What lessons can we learn from one of North Carolina’s most colorful political figures who served as attorney general, lost a gubernatorial election, won election as secretary of state, lost that position in disgrace, and then came back as a successful lawyer and lobbyist?

In a recent column about Rufus Edmisten’s book, “That’s Rufus: A Memoir of Tar Heel Politics, Watergate and Public Life,” I promised to share lessons from that book.

Edmisten’s most important lessons are gathered in a chapter titled “Hubris” near the end of his book. Writing that although he could find excuses for his “bad behavior” as secretary of state, he confesses, “It was nobody’s fault but my own. This has not been easy to accept, but sometimes the truth isn’t easy to take.”

He compares his conduct with those of the Watergate figures he had earlier helped bring down as an aide to Sen. Sam J. Ervin. Edmisten writes that he, like them, “brought catastrophe upon themselves in part by becoming full of themselves, feeling a false sense of entitlement and making unwise choices.”

Edmisten explains how his long years in office and in the public spotlight led to his problems. “Getting too impressed with myself resulted in bad things happening to me. When you hold public office or any position others perceive as one of power, a lot of people say a lot of nice things about you. While some of them might be true, many of them are simply intended to win favor. This works about as often as you might expect you really can catch more flies with honey than you can with vinegar. It can also really puff a person up. Everybody wants to be liked, after all.”

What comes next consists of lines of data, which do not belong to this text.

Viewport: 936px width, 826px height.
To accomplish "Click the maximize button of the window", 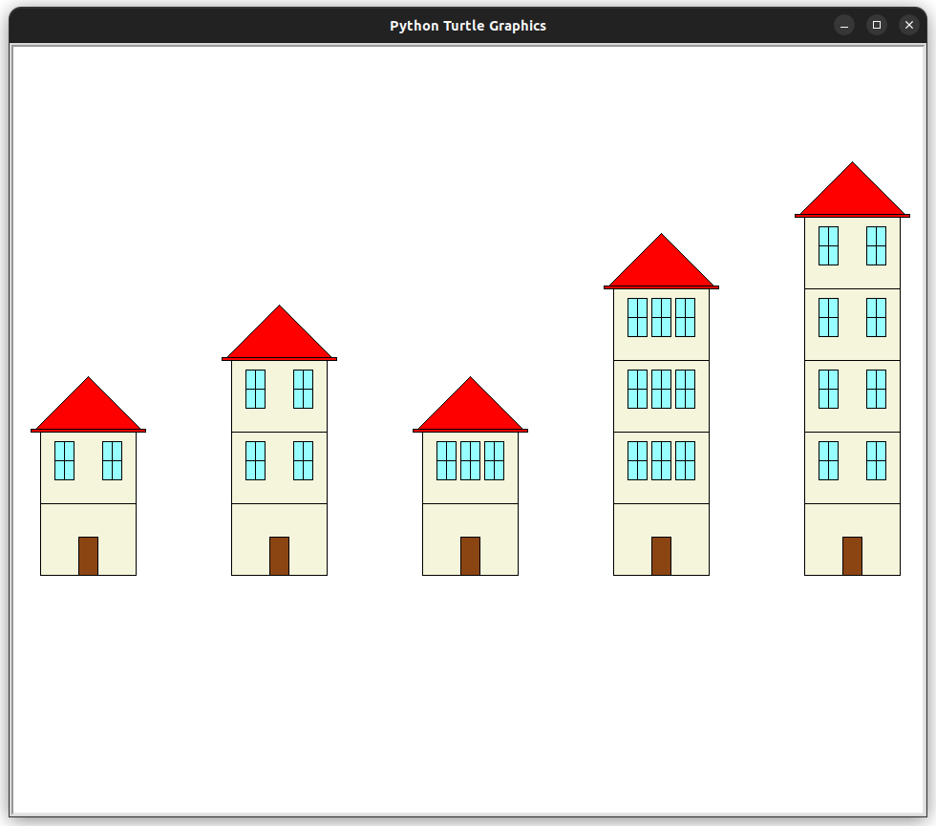I will point(877,25).
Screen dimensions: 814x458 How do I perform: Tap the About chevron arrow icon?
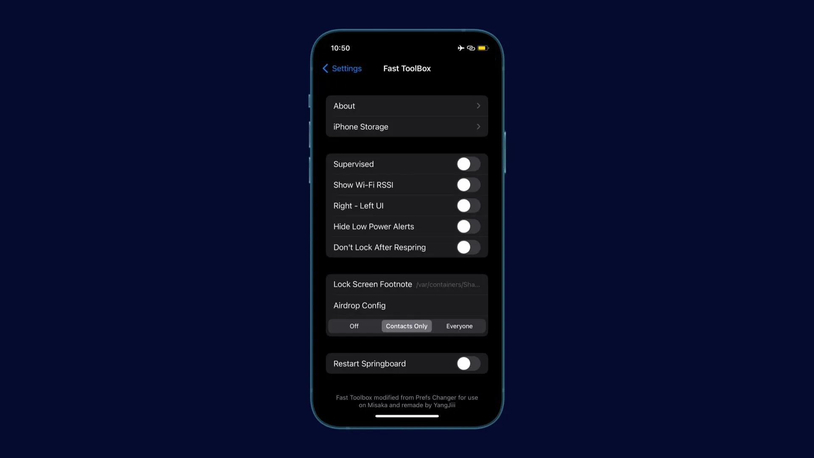479,106
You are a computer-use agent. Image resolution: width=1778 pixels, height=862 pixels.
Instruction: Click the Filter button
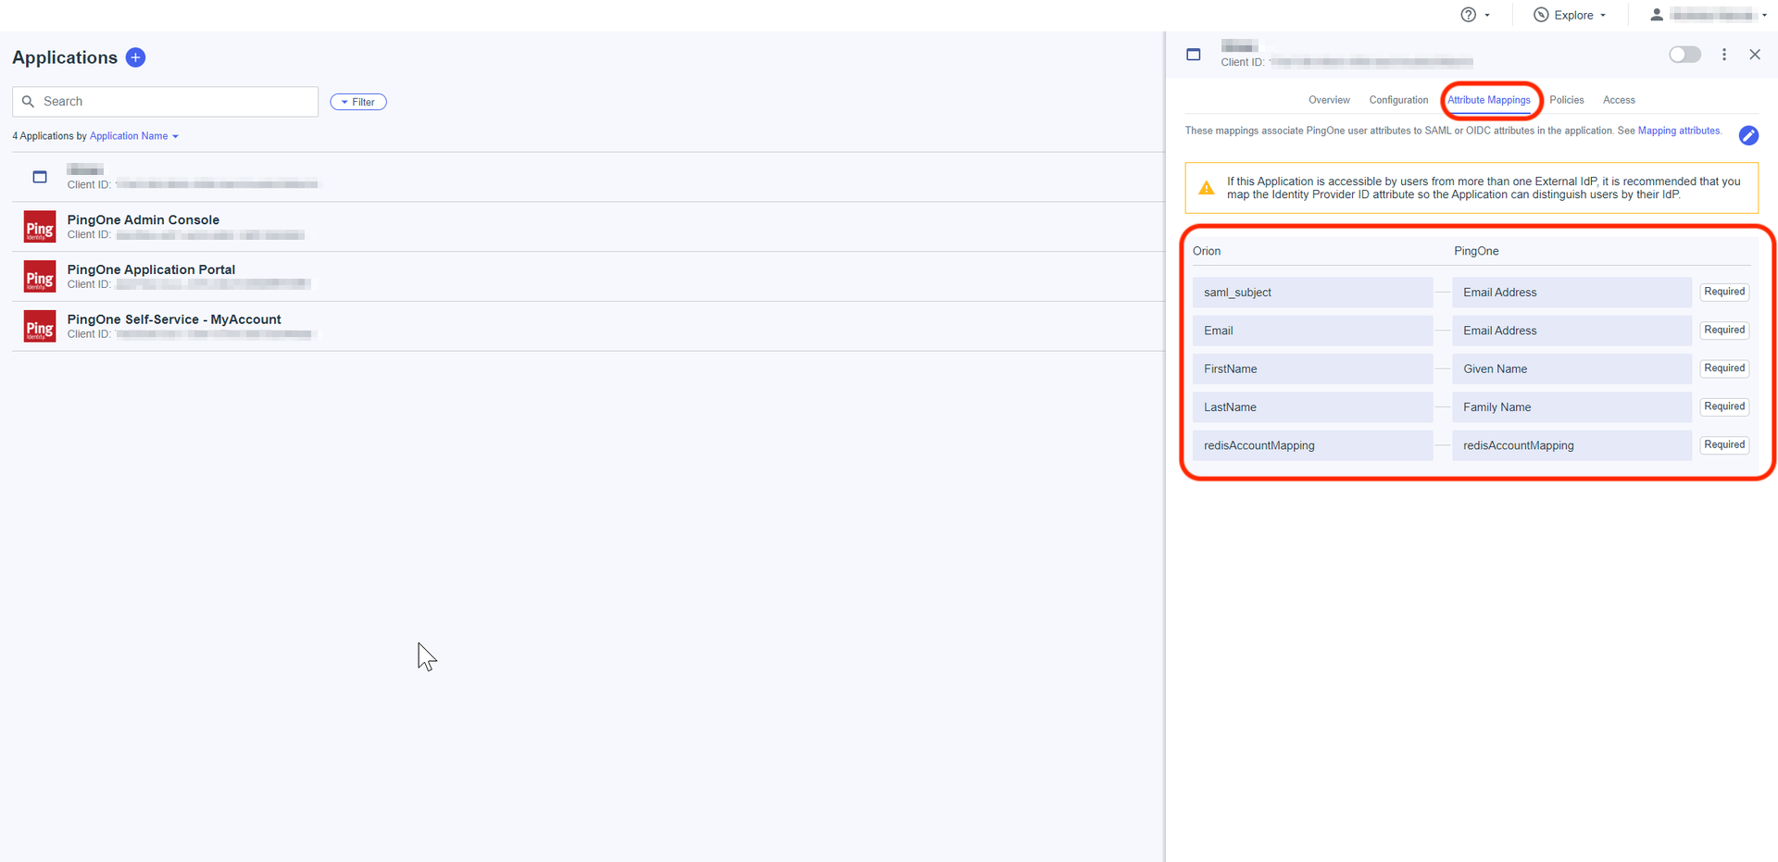(x=358, y=102)
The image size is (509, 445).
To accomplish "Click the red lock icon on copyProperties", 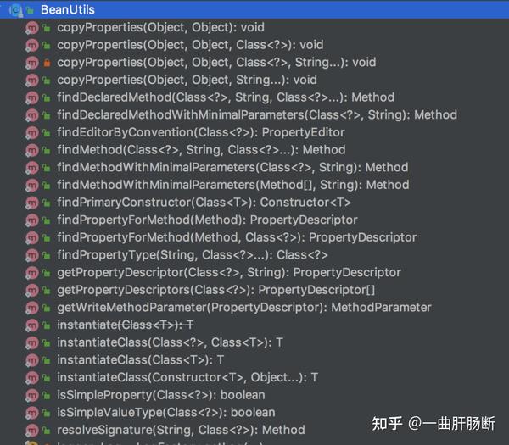I will tap(47, 63).
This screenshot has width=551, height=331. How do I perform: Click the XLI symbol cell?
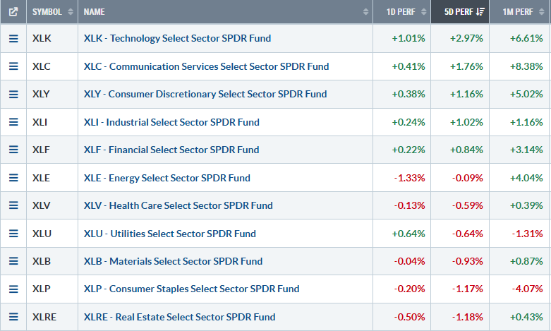click(41, 122)
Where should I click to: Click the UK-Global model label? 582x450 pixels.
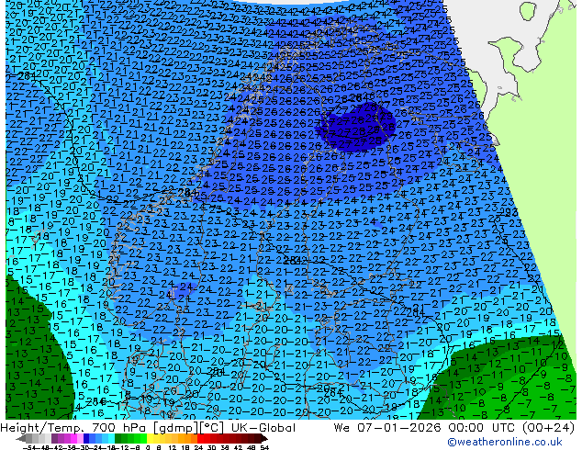tap(262, 428)
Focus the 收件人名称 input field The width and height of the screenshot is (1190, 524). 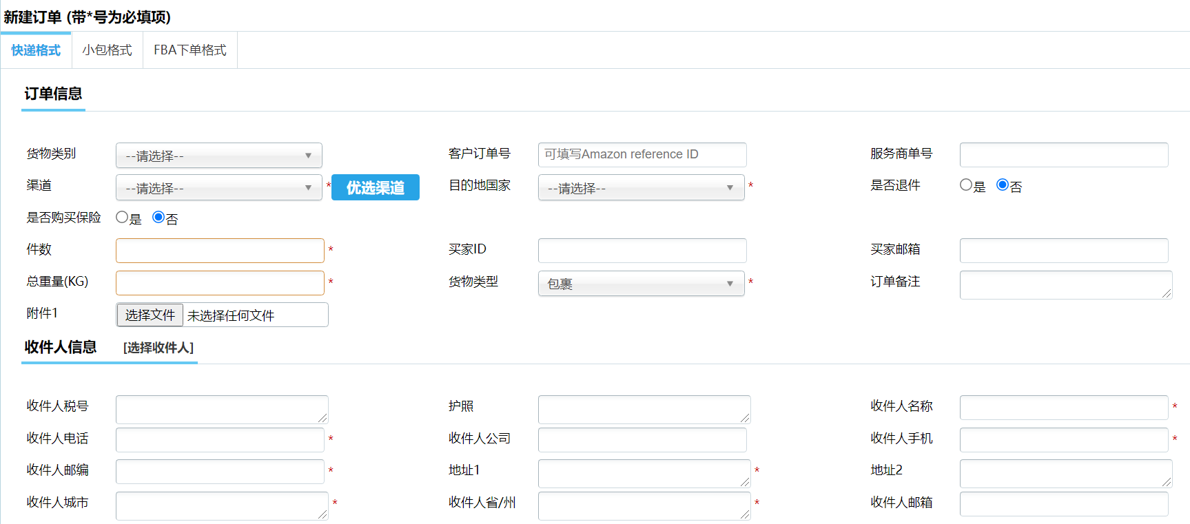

His situation came to a head in 1995.

“I had been doing some things that were foolish, to say the least. As I perceived myself to be more and more powerful I danced closer and closer to an edge I should never have gone near. I didn’t intend to do wrong. I was just playing loose and easy with some rules I should have abided.”

A report by the state auditor and articles in the Raleigh News & Observer alleged, according to Edmisten’s book, the misuse of employees, misuse of a state car, abuses by subordinates and improper hiring practices.

In this deluge of criticism, Edmisten announced he would not run for reelection, and, he writes, “I actually thanked God my daddy had died before this mess started.”

Why did it happen? That is Edmisten’s lesson for us.

It was the excessive pride that arose from his long years at the center of public attention that led to his troubles.

He warns his readers, “Once hubris gets a foothold it grows incrementally and accelerates until it is expanding exponentially, and in leaps and bounds takes over. No doubt the sycophants of the world recognize the hubris-infected when they see one and scamper to that person like crows to a fresh corn field. They converge and the convergence only adds to the inflated sense of self-worth of the Terrible Toad of Hubris because they are all paying attention to him. I forsook the humility that my upbringing instilled and became enthralled by the deluge of flattering attention.”

This lesson about the dangers of hubris is not the end of the story. In inspiring chapters at the end of the book, Edmisten chronicles how his wife and friends led him back into the practice of law and other areas of service. His wife told him, “We are not going to whine.”

“At the age of fifty-five,” he writes, “I put aside all petty things and began a new life.”

In making his new life, Edmisten gives us another lesson.

It is never too late to turn an old life into a new one.